## CONSIGNE
Mets sous forme de tableau Markdown les lignes des enregistrements ci-dessous, depuis le début jusqu'à la ligne contenant « Action: pyautogui.click(x=1303, y=14) » incluse, sans les lignes vides. Utilise deux colonnes, « N° » pour le numéro de rangée et « Ligne » pour la ligne.

## DONNÉES
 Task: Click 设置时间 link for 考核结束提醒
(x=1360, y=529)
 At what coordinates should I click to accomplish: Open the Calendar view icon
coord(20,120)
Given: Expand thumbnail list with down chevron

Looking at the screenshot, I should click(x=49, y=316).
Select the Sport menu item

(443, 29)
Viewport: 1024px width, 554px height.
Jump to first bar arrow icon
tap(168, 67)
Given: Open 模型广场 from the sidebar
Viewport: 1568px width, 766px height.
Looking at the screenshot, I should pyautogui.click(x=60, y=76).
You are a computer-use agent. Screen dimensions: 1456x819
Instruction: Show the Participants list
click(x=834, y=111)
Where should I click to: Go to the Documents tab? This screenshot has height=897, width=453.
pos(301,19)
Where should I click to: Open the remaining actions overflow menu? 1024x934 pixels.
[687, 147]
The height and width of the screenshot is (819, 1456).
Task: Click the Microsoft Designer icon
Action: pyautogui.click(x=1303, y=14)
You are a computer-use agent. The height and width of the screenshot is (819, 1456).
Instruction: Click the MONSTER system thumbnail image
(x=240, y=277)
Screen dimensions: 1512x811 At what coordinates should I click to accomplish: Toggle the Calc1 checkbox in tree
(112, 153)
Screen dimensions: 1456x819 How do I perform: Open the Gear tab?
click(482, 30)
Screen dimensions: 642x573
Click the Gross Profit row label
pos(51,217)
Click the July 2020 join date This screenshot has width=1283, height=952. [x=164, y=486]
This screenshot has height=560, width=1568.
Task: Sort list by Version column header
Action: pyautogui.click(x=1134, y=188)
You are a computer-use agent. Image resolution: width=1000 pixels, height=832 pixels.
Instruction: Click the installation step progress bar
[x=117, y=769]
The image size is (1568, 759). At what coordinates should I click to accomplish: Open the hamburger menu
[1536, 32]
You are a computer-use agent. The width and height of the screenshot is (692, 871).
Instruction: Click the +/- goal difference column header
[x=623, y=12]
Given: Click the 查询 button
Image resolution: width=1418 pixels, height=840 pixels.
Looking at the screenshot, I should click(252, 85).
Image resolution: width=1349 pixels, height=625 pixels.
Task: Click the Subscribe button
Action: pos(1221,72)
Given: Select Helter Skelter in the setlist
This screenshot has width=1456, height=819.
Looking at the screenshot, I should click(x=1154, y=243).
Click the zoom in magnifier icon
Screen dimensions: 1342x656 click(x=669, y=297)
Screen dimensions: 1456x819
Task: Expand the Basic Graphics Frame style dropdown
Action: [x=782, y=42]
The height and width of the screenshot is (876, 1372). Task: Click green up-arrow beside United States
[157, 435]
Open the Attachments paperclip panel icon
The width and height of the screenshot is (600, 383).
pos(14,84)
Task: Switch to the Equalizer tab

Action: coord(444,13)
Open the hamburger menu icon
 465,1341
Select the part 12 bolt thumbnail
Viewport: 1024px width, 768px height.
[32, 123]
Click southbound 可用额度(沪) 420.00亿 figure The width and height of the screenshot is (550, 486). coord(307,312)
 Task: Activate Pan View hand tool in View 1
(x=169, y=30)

## RÉPONSE
| N° | Ligne |
|---|---|
| 1 |  Task: Click 设置时间 link for 考核结束提醒 |
| 2 | (x=1360, y=529) |
| 3 |  At what coordinates should I click to accomplish: Open the Calendar view icon |
| 4 | coord(20,120) |
| 5 | Given: Expand thumbnail list with down chevron |
| 6 | Looking at the screenshot, I should click(x=49, y=316). |
| 7 | Select the Sport menu item |
| 8 | (443, 29) |
| 9 | Viewport: 1024px width, 554px height. |
| 10 | Jump to first bar arrow icon |
| 11 | tap(168, 67) |
| 12 | Given: Open 模型广场 from the sidebar |
| 13 | Viewport: 1568px width, 766px height. |
| 14 | Looking at the screenshot, I should pyautogui.click(x=60, y=76). |
| 15 | You are a computer-use agent. Screen dimensions: 1456x819 |
| 16 | Instruction: Show the Participants list |
| 17 | click(x=834, y=111) |
| 18 | Where should I click to: Go to the Documents tab? This screenshot has height=897, width=453. |
| 19 | pos(301,19) |
| 20 | Where should I click to: Open the remaining actions overflow menu? 1024x934 pixels. |
| 21 | [687, 147] |
| 22 | The height and width of the screenshot is (819, 1456). |
| 23 | Task: Click the Microsoft Designer icon |
| 24 | Action: pyautogui.click(x=1303, y=14) |